The resurgence of this globe-trotting collective giant, whether it resurrects in a frightening way or declines, has significant economic implications. But even more powerful is the possibility of resetting certain views of China that were formed while there were no moving avatars.
As it became clear in December that China would abandon its restrictive pandemic policies sooner than previously expected, markets have understandably grappled with the implications. The removal of PCR testing and quarantine requirements on arrival in China, along with many domestic regulations that have evaporated, has removed a major hurdle for Chinese nationals planning to travel abroad.
As with the expected surge in business travel (and with it investment and trade potential), the most obvious impact of the resumption of large-scale Chinese outbound travel will be the government’s release of stagnant demand for tourism. Very likely. The vast middle class was forced to play hermit against instinct.
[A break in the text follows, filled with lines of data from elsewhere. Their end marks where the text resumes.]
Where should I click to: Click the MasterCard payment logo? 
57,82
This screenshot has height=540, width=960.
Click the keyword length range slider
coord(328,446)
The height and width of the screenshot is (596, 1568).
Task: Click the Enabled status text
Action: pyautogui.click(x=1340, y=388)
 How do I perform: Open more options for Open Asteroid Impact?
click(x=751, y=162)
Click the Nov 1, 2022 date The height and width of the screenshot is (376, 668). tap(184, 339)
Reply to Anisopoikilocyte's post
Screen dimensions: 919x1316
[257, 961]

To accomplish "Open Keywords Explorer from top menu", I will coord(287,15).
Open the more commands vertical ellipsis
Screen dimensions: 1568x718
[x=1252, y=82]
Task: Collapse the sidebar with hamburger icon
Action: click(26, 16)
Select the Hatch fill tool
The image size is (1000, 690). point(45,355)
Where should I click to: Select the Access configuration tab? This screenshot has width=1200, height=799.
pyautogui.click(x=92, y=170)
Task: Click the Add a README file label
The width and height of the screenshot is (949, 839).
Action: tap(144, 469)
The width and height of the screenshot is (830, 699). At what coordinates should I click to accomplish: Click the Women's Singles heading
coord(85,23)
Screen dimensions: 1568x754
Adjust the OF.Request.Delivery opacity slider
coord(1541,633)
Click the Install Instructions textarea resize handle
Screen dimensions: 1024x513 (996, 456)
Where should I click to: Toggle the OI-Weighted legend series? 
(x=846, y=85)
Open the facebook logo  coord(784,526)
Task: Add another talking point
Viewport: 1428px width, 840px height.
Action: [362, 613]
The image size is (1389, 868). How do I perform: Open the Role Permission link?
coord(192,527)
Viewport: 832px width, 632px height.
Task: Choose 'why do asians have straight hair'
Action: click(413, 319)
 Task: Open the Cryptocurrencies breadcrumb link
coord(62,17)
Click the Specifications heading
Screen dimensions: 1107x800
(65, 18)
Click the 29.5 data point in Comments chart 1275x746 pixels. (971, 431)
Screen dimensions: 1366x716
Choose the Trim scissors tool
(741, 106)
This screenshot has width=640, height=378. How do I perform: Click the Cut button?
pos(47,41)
This cohort, whose spending on international travel once accounted for 17% of global tourism spending, has not vacationed abroad in three years and has an ever-growing list of things they want to spend their money on. In addition to Hong Kong and Macau, Japan, South Korea and Thailand appear to be the preferred first ports of call. Tokyo pharmacies have long been the target of a spectacular ‘sales explosion’ for Chinese shoppers, but with only a slight resumption of mainland arrivals last month, select cold medicine brands have already sold out. .
Stockbrokers are touting a long list of names, from theme parks and railroads to department stores and eye-drop makers, that are looking to profit from a resurgence in China’s former consumption patterns. Shopping and dining accounted for 57% of Chinese tourist spending before COVID-19, according to a World Tourism Organization study. This is the exact formula that a city like Tokyo appeals to.
Predicting an immediate tourism boom has important caveats. China is hit by a deadly coronavirus wave, airfares (including fuel surcharges) are prohibitively expensive, and the Chinese economy is no longer strapping the middle class into the comforting dynamics it once was. In addition to this, several countries such as the UK, Italy, the US and Japan have decided to reimpose testing requirements on Chinese visitors who have been abandoned due to other arrivals.
However, Citigroup analysts expect a strong recovery in high-end Chinese tourists in the first quarter of 2023, followed by a solid recovery in mass-market travelers in the second quarter.
Citi’s Xiangrong Yu suggests there could be a real rush around May’s five-day Labor Day holiday weekend. All of this could put even more pressure on China’s current account balance as outbound tourist spending returns to pre-pandemic levels. “In addition to tourism and shopping, potential demand such as overseas business trips, overseas investment and hidden capital outflows could also be unlocked,” he said.
But in addition to the direct economic impact, the return of Chinese travelers could have meaningful business impacts and contribute to subtle geopolitical nudges.
Over the past three years of self-isolation, China’s external image has evolved into a bogeyman more quickly than otherwise. Especially in Washington. Many would argue this image, citing the escalating military threat to Taiwan, Xi Jinping’s precedent-breaking insistence on permanent rule, and the apparent closeness to Vladimir Putin on the geopolitical future. is perfectly justified. The tale of decoupling between China and the West began in 2019, when Chinese business leaders, mid-level executives and the shopaholic middle class crisscrossed the globe in tens of millions. It’s probably no coincidence that it feels far more plausible now than it did.
This phase of absence has, to some extent, allowed the formation of a view of China that suppresses the voice of global business – companies operating in China and dependent on its growth, Chinese companies around the world and Either an affiliated company, or a direct company exposed to Chinese spending on the move. China’s resumption of international travel is no panacea for the onset of decoupling and deglobalization, but it may help reinvigorate the voices of those who want a slowdown.